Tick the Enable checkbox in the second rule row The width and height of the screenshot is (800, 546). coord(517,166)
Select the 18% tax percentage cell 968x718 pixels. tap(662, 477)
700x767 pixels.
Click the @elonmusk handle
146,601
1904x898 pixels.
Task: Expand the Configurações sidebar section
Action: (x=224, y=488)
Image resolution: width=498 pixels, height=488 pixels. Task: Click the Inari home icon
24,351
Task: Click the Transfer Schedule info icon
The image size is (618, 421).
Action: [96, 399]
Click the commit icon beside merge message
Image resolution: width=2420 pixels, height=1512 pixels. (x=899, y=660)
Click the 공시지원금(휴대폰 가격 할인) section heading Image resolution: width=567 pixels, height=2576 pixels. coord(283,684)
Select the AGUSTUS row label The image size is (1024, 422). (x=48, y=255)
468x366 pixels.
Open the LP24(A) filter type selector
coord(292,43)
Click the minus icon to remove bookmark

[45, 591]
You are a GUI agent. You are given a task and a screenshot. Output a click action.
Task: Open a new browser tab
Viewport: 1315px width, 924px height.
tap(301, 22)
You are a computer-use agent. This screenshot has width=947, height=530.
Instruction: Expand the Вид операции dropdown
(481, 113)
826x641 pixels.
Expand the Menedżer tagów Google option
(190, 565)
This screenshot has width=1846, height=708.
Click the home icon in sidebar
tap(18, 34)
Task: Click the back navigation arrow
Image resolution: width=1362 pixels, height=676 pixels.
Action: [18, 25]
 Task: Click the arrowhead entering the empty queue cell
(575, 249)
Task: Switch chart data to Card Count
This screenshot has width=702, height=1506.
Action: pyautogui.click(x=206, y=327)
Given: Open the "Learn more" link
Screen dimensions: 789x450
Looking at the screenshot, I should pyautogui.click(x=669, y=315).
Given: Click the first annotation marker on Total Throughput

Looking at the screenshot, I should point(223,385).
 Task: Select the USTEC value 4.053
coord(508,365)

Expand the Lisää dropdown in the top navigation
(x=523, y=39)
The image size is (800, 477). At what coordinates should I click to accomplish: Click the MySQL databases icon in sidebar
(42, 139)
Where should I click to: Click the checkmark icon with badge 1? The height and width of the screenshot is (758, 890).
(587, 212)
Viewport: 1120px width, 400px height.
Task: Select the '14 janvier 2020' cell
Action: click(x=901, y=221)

→ **Task directions**
Each line of the entries holding the string "agent" should be found and copied.

→ **Response to the task**
You are a GUI agent. You are given a task and a screenshot. Output a click action.
You are a computer-use agent. This screenshot has width=947, height=530.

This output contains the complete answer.